Une séance, consacrée à l’expérience yougoslave, n’a pu se tenir, mais nous avons néanmoins publié le schéma des exposés.



La planification est une question en général mal connue des militants socialistes et révolutionnaires. Deux tentations se présentent à eux : ou bien considérer que le problème est essentiellement technique, c’est-à-dire finalement de peu d’importance, ou au contraire prendre des positions tranchées en sous-estimant la complexité des rapports économiques, sociaux, et techniques, qui concernent directement ou indirectement la planification. Il ne s’agit naturellement pas d’affirmer que seule une attitude moyenne entre ces deux extrêmes est juste, il s’agit de prendre conscience de la nécessité d’examiner sérieusement, malgré les difficultés, la thématique de la planification socialiste. En effet, il y a une interdépendance étroite entre les formes de la planification et les formes de l’organisation étatique en transition vers le socialisme : un simple coup d’œil sur la réalité très diverse des pays qui ont renversé le capitalisme permet de s’en convaincre. En d’autres termes le choix des méthodes de planification influe largement sur toute l’évolution politique et sociale.
Ce truisme, longtemps oublié dans les milieux marxistes « orthodoxes », est de nouveau à l’honneur depuis les grandes controverses qui se sont engagées entre les Etats non capitalistes (Union Soviétique, Chine, Cuba, Yougoslavie). On ne peut naturellement que s’en féliciter, puisque l’affrontement ouvert sur les problèmes pratiques et théoriques de la construction du socialisme est à tout prendre bien préférable au monolithisme théorique de la période stalinienne. Il ne faut pourtant pas se dissimuler que ce débat reste chargé de présupposés idéologiques. Chaque Etat, dans la controverse, défend ses propres modalités d’organisation en attaquant la politique interne suivie par ses interlocuteurs. Aussi n’est-ce pas l’intérêt du mouvement ouvrier et du socialisme qui dicte en général les prises de position, mais des considérations le plus souvent terre à terre ou tactiques, même si l’on admet que beaucoup de ceux qui interviennent dans la discussion n’ont pas conscience de ce biais idéologique.

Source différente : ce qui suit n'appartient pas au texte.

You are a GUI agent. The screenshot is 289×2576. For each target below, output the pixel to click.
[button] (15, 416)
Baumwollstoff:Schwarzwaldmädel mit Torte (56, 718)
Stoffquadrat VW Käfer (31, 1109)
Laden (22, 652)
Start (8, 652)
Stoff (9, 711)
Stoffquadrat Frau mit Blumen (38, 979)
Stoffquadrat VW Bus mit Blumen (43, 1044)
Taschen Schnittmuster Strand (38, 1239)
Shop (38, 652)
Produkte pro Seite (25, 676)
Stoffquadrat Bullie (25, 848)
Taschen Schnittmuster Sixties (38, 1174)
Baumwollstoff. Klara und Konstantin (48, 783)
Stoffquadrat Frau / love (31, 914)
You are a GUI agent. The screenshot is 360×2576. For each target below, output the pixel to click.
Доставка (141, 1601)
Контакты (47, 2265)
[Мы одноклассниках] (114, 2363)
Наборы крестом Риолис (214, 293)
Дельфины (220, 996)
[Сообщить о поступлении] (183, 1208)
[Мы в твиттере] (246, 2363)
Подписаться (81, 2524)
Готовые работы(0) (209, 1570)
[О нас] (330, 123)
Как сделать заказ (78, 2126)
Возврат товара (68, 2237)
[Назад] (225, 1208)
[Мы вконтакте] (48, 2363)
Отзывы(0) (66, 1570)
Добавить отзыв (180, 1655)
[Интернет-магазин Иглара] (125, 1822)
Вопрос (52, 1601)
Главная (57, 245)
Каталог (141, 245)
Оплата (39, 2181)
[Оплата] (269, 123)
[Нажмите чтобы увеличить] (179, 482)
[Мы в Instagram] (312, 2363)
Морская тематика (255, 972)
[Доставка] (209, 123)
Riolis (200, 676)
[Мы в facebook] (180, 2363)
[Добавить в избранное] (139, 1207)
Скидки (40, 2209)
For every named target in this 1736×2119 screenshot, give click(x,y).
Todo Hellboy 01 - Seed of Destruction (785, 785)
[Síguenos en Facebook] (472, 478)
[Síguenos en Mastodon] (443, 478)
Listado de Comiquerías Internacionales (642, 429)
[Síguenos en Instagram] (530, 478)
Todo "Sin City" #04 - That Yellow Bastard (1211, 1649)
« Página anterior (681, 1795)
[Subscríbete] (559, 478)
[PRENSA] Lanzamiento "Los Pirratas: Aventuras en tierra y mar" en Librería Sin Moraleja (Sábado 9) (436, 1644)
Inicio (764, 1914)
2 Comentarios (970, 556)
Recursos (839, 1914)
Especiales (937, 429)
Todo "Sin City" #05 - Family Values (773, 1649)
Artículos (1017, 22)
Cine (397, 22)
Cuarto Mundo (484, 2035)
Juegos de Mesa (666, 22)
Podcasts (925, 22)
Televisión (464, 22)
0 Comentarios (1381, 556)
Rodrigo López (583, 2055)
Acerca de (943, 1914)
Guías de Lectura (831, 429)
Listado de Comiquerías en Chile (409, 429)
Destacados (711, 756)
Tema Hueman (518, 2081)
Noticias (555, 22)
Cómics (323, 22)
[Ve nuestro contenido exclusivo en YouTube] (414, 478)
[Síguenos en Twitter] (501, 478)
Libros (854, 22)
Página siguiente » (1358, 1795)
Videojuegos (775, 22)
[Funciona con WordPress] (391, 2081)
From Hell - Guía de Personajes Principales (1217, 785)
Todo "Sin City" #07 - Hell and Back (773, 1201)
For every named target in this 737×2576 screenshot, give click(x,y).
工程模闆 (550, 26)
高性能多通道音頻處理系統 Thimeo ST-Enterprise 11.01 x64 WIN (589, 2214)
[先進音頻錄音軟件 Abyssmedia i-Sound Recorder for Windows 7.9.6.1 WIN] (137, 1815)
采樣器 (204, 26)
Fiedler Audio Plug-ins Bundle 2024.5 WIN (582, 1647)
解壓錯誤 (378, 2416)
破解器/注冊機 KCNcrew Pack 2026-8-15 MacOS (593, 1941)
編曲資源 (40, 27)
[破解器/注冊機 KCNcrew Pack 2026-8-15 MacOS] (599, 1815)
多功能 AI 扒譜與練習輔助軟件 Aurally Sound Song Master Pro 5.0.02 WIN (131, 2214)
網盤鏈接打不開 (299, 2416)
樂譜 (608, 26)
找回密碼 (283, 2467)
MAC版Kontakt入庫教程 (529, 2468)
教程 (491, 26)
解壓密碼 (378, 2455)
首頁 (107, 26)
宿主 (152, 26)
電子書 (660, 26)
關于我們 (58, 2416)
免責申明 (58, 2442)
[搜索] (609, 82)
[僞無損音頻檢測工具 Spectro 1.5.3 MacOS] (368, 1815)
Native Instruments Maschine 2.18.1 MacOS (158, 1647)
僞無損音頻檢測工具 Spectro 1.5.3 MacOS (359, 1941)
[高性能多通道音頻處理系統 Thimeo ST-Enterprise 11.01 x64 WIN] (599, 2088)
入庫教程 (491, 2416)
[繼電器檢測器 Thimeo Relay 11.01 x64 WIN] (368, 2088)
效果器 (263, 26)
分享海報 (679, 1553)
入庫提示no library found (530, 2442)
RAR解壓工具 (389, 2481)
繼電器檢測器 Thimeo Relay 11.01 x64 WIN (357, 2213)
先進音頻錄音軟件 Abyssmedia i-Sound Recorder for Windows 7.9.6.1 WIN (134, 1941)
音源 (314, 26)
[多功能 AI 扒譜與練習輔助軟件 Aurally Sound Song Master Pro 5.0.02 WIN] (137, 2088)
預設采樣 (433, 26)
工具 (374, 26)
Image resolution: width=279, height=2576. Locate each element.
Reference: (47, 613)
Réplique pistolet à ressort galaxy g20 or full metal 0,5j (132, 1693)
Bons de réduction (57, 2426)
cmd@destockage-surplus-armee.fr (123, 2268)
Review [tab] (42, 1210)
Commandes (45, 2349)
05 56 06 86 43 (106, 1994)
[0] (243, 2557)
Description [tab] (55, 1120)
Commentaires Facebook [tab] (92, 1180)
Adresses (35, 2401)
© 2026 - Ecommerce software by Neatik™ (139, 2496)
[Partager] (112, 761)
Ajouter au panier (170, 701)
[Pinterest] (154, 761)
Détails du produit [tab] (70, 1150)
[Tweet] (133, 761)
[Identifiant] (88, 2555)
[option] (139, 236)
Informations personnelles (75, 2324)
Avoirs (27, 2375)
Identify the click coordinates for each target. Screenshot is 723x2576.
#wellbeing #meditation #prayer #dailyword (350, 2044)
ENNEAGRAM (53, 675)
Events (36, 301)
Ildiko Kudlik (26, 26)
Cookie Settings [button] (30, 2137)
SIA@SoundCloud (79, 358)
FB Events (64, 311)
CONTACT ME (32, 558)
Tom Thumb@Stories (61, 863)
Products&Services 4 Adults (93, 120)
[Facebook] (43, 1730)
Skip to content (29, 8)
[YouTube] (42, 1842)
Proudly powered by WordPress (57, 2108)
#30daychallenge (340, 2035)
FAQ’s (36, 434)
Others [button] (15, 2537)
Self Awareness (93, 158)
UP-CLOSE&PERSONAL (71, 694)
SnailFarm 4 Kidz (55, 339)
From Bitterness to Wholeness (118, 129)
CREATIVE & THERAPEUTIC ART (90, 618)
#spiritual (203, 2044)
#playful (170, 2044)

C’est ainsi qu’il faut accueillir avec une suspicion légitime les affirmations des textes chinois sur la restauration du capitalisme en Yougoslavie, voire en U.R.S.S. et dans certaines démocraties populaires (sur ce point il est vrai, les théoriciens chinois restent incertains). En Yougoslavie, la décentralisation économique et l’autonomie des entreprises, même après la réforme économique de 1965, ne sont pas telles que l’on puisse parler d’accumulation capitaliste. Les organismes fédéraux, régionaux, locaux, ont suffisamment de moyens d’intervention pour qu’on s’interdise de parler d’une appropriation privée (par des groupes particuliers comme les collectifs d’entreprise) de l’essentiel du surtravail de la société. A plus forte raison l’accusation apparaît-elle absurde en ce qui concerne l’U.R.S.S. et les démocraties populaires où la marge d’autonomie des entreprises par rapport aux organes de planification est beaucoup plus réduite. De même on ne saurait accepter sans de grandes réserves les condamnations péremptoires de l’intéressement matériel qui nous viennent de Cuba ou de Chine, pays qui malgré de grandes différences dans le niveau de développement économique, ont en commun dans les circonstances actuelles de ne pouvoir élever rapidement le niveau de vie des masses (Tant à cause de la situation objective que de la politique suivie). Bien entendu, cela ne veut pas dire pour autant que le problème des stimulants moraux ou politiques soit un faux problème ou encore un problème d’importance secondaire comme nous le verrons par la suite, cela veut dire que stimulants matériels et stimulants politiques ne doivent pas être jugés isolément, en eux mêmes, mais dans leurs relations et leurs contradictions en fonction des impératifs de la construction de la société socialiste (c’est-à-dire du dépérissement de l’Etat et de la disparition de la société de classe).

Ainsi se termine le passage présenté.